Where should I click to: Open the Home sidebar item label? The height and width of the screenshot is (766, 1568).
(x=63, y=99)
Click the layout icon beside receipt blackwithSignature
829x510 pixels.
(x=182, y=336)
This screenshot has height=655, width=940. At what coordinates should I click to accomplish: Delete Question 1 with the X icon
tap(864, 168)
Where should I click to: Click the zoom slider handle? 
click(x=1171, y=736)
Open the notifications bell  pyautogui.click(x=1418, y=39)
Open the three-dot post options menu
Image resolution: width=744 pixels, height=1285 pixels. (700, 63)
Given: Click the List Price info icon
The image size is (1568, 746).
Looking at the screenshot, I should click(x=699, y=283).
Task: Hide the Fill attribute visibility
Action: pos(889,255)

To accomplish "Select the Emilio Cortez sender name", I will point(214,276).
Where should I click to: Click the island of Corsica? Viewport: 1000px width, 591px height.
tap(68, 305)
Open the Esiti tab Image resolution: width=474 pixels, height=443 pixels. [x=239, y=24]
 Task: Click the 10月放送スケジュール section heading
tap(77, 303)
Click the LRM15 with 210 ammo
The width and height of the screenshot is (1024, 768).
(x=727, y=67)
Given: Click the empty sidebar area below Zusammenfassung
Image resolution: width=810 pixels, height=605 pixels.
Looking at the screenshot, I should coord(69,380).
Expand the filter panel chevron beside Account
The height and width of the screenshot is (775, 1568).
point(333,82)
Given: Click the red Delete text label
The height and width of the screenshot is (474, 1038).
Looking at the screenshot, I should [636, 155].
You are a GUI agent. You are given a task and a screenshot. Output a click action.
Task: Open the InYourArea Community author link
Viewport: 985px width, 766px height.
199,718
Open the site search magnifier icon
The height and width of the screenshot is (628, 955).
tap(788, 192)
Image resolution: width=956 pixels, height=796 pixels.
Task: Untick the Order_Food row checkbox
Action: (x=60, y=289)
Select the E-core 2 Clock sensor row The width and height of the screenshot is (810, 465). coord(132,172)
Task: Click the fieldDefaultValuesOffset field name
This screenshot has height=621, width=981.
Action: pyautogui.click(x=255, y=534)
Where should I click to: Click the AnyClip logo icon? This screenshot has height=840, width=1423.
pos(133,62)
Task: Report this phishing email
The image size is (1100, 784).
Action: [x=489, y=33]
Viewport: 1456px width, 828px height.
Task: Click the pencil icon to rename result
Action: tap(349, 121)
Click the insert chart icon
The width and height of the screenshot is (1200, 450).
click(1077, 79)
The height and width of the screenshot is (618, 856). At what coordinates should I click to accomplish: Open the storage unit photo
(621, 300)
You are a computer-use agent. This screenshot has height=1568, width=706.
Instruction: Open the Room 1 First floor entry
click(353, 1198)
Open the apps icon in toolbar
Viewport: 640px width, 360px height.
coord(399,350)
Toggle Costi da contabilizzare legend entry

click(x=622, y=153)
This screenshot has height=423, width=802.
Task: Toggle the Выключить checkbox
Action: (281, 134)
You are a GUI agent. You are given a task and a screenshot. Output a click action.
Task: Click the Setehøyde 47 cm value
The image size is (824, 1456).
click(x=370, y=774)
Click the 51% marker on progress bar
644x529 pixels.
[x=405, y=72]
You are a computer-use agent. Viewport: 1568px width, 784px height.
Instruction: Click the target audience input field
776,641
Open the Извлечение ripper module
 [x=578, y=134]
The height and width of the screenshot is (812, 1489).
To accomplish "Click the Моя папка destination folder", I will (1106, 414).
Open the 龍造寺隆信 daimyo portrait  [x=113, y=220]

----

■ Task requirements ■
When the word "agent" appears in a line of the listing, pull that line out.

■ Answer area ■
You are a GUI agent. You are given a task and a screenshot. Output a click action.
You are a computer-use agent. This screenshot has height=1568, width=706.
You are a GUI agent. You are given a task and a screenshot. Output a click action.
You are a computer-use agent. Viewport: 1568px width, 784px height.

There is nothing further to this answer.